The listing below holds a line with "Task: Click the lightning bolt icon" and a line with "1000x584 pixels.". Reproduce those two lines exactly, plus everything between them.

DATA RECORDS ▸
--- START ---

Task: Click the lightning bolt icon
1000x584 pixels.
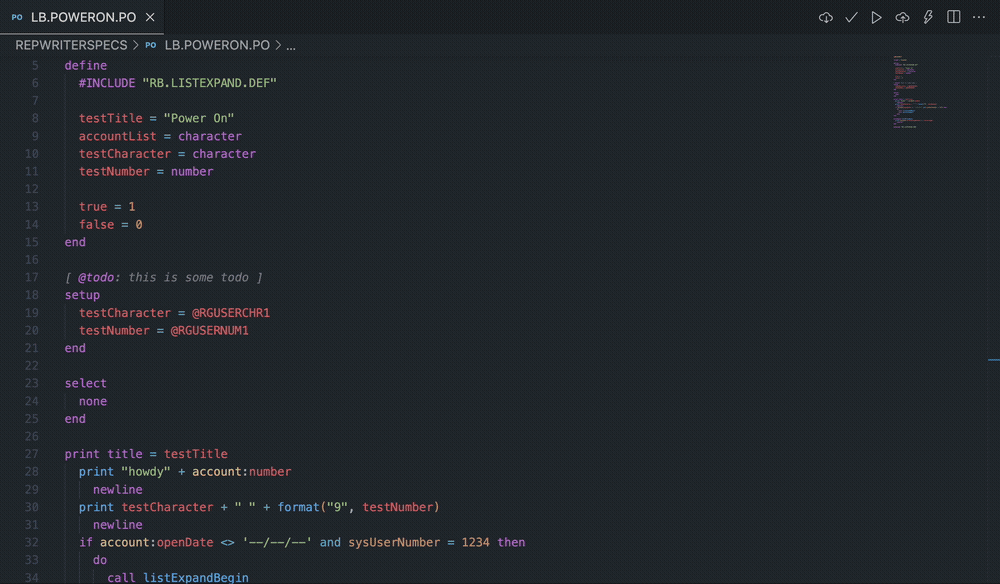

--- END ---
--- START ---

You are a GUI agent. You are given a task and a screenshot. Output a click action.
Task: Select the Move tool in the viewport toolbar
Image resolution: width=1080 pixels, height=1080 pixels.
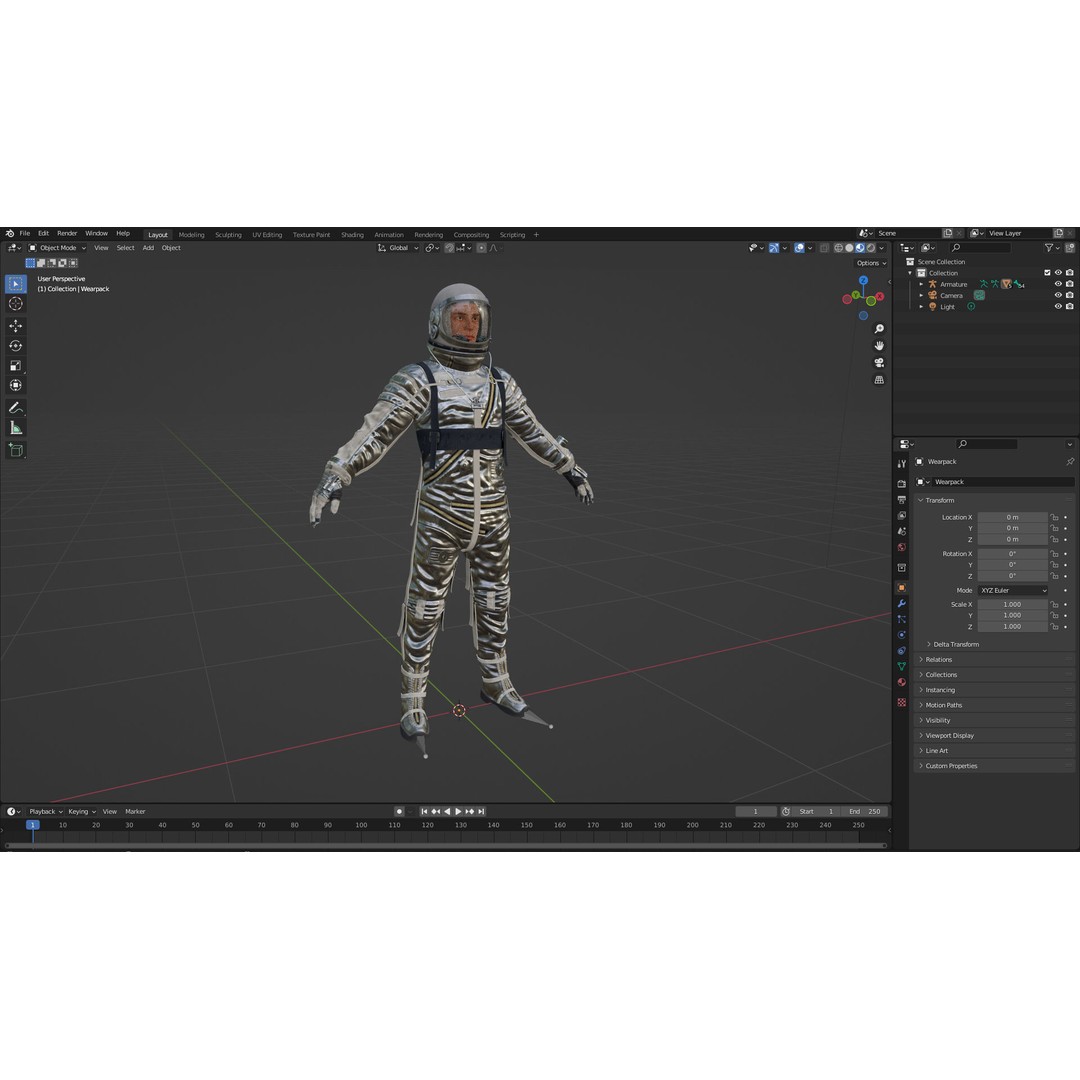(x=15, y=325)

--- END ---
--- START ---

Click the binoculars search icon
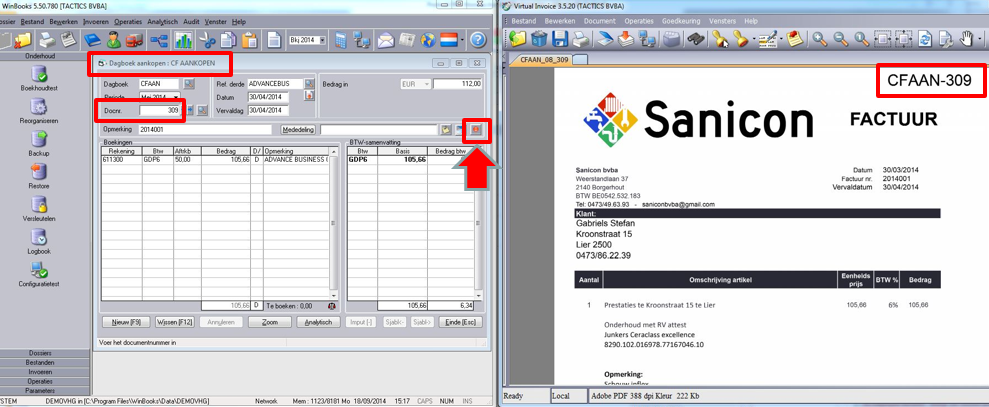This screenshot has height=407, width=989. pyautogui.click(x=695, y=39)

--- END ---

SOLVED EXERCISE ▸
Task: Click the lightning bolt icon
1000x584 pixels.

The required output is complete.